» **GIVEN INFORMATION**
========================
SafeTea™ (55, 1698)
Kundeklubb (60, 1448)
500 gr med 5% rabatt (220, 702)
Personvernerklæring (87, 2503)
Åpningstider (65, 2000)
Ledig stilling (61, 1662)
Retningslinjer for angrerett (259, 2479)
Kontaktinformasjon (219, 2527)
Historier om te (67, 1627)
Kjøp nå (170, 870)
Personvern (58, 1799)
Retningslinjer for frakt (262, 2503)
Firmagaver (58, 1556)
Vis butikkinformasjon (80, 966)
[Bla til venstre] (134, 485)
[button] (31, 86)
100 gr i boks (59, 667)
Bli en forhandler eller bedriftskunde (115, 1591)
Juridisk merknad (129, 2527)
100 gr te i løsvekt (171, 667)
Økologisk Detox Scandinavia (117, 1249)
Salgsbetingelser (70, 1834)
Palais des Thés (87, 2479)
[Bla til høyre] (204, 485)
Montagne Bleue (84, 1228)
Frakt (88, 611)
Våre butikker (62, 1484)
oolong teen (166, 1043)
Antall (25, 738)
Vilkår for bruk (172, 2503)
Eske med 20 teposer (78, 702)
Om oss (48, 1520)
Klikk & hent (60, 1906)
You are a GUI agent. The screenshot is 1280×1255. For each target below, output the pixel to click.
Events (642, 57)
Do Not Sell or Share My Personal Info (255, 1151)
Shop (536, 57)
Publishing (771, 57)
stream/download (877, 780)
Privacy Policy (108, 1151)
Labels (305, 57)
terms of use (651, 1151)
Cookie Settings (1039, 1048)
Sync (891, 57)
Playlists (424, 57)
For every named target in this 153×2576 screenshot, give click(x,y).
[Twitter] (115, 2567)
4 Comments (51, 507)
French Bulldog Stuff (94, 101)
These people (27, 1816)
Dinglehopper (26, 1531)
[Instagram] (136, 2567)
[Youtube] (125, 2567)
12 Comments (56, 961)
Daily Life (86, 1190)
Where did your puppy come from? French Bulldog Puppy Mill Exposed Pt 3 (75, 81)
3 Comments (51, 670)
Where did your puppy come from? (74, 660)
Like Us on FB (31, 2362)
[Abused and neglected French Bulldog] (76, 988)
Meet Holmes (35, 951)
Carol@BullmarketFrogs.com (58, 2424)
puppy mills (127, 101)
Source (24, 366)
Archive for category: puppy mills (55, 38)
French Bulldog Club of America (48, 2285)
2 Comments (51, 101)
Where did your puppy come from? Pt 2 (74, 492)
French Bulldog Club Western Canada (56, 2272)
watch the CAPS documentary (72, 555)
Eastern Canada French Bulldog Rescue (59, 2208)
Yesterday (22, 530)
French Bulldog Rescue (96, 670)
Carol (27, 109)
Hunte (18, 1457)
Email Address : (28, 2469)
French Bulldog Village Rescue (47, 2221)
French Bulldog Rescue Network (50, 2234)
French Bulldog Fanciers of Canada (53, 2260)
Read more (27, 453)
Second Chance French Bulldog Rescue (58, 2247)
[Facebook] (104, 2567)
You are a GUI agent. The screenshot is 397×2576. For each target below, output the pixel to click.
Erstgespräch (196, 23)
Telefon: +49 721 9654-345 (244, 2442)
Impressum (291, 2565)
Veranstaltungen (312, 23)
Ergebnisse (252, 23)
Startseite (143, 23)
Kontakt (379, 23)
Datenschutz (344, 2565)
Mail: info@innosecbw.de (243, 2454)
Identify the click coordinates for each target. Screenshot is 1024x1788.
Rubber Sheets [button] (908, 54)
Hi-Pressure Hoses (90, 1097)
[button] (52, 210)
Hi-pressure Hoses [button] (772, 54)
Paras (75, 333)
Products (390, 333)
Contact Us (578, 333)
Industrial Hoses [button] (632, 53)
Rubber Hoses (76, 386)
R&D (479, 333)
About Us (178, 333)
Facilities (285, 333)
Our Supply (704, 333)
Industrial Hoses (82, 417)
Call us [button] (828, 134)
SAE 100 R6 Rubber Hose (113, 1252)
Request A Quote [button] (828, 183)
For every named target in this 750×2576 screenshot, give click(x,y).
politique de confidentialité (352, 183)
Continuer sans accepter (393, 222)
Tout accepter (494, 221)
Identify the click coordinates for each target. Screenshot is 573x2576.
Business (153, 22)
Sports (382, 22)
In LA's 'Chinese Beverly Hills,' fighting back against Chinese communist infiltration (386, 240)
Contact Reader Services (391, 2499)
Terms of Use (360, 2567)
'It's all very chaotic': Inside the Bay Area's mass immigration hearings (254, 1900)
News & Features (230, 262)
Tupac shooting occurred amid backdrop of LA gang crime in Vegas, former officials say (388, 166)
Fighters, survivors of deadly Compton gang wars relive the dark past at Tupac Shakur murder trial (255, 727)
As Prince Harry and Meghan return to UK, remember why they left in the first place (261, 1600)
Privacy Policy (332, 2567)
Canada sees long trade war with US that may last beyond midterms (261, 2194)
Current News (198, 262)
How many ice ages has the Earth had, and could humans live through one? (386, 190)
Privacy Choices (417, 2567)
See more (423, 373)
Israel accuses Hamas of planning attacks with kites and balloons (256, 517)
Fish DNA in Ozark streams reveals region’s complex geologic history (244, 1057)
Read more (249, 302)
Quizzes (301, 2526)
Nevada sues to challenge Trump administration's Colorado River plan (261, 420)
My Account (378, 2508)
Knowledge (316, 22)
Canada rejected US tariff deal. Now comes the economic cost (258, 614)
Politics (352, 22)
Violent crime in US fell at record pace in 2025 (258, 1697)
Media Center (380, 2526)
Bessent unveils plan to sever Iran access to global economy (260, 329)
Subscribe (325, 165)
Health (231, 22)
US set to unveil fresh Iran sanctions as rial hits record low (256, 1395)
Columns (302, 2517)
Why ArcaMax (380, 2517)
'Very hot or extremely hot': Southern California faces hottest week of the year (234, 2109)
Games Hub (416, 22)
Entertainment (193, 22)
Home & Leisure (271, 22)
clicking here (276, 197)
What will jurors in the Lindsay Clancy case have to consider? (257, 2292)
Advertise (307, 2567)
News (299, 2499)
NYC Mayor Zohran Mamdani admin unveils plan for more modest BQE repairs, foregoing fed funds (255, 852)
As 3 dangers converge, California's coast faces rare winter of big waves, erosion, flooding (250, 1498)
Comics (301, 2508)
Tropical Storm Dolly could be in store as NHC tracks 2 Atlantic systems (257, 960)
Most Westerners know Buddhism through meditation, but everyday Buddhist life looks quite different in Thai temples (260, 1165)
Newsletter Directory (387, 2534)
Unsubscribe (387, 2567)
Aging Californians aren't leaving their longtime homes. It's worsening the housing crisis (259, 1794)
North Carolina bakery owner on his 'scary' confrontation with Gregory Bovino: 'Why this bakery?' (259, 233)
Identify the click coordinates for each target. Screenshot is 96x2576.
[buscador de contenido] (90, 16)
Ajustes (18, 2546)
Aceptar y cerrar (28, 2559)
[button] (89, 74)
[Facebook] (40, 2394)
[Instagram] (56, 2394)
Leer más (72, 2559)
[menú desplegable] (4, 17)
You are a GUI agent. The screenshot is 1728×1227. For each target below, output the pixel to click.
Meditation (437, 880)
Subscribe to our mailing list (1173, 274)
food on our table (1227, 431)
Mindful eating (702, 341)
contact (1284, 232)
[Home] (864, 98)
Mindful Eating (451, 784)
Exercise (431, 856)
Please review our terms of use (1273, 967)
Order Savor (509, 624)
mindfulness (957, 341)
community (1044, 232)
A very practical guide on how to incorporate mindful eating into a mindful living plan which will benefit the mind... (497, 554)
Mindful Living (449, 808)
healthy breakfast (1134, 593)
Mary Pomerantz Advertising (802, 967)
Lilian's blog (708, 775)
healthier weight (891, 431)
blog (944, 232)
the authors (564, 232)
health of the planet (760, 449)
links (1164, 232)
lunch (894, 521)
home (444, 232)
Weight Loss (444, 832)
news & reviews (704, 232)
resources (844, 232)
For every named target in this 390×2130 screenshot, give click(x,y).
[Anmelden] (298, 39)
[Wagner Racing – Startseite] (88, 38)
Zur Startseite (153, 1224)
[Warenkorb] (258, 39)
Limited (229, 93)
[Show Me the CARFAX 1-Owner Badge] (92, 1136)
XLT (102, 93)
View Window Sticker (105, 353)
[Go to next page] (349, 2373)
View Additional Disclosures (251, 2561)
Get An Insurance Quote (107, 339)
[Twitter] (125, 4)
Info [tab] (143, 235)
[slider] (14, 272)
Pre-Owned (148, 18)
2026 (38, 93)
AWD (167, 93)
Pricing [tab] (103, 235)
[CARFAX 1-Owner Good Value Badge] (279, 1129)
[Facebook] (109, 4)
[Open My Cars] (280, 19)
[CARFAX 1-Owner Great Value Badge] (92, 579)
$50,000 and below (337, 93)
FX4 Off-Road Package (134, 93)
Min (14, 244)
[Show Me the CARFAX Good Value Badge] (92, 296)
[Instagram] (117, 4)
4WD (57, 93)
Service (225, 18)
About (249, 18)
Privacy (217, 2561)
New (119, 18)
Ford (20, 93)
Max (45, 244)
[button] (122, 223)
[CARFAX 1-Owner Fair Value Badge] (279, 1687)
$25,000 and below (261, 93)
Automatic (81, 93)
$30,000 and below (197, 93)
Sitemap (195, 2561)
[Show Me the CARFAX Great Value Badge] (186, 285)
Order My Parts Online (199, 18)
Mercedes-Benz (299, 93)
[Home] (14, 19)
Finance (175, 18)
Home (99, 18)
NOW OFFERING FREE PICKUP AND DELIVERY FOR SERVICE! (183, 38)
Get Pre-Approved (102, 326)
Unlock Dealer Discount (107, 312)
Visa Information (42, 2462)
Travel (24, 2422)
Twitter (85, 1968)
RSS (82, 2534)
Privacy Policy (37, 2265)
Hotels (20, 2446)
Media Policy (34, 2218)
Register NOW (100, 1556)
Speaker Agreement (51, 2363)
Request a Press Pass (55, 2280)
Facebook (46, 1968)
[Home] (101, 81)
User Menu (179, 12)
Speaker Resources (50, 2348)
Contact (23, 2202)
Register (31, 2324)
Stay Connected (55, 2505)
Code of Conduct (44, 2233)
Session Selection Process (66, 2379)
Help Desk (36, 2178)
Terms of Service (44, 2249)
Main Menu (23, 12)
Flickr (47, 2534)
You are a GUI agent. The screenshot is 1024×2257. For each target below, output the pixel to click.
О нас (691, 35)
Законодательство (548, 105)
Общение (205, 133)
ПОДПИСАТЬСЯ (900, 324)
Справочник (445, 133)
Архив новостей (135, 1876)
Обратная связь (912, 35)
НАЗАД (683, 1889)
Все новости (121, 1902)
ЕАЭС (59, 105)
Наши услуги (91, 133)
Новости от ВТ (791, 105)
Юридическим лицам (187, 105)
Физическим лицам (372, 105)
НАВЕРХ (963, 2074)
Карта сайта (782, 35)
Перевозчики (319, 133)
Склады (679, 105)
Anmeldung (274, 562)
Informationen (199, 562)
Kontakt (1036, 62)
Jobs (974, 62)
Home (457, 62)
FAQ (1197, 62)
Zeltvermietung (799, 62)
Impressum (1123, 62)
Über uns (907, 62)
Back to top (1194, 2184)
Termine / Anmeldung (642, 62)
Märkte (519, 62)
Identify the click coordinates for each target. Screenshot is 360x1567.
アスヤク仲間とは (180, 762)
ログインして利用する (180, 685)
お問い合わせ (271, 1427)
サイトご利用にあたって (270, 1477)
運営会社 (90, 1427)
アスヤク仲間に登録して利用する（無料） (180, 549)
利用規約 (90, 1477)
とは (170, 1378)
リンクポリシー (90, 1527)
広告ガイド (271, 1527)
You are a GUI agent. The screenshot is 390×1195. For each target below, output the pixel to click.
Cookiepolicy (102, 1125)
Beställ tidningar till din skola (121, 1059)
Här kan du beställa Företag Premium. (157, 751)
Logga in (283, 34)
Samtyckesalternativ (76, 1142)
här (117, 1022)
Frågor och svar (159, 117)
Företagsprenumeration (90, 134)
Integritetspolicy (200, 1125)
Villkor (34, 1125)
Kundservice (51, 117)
========================
» **WHAT THE TASK ASKS**
Within the records, filter for lines that contain the word "CARFAX" and show each one.

» **OUTPUT OF THE EXERCISE**
[Show Me the CARFAX 1-Owner Badge] (92, 1136)
[CARFAX 1-Owner Good Value Badge] (279, 1129)
[CARFAX 1-Owner Great Value Badge] (92, 579)
[Show Me the CARFAX Good Value Badge] (92, 296)
[CARFAX 1-Owner Fair Value Badge] (279, 1687)
[Show Me the CARFAX Great Value Badge] (186, 285)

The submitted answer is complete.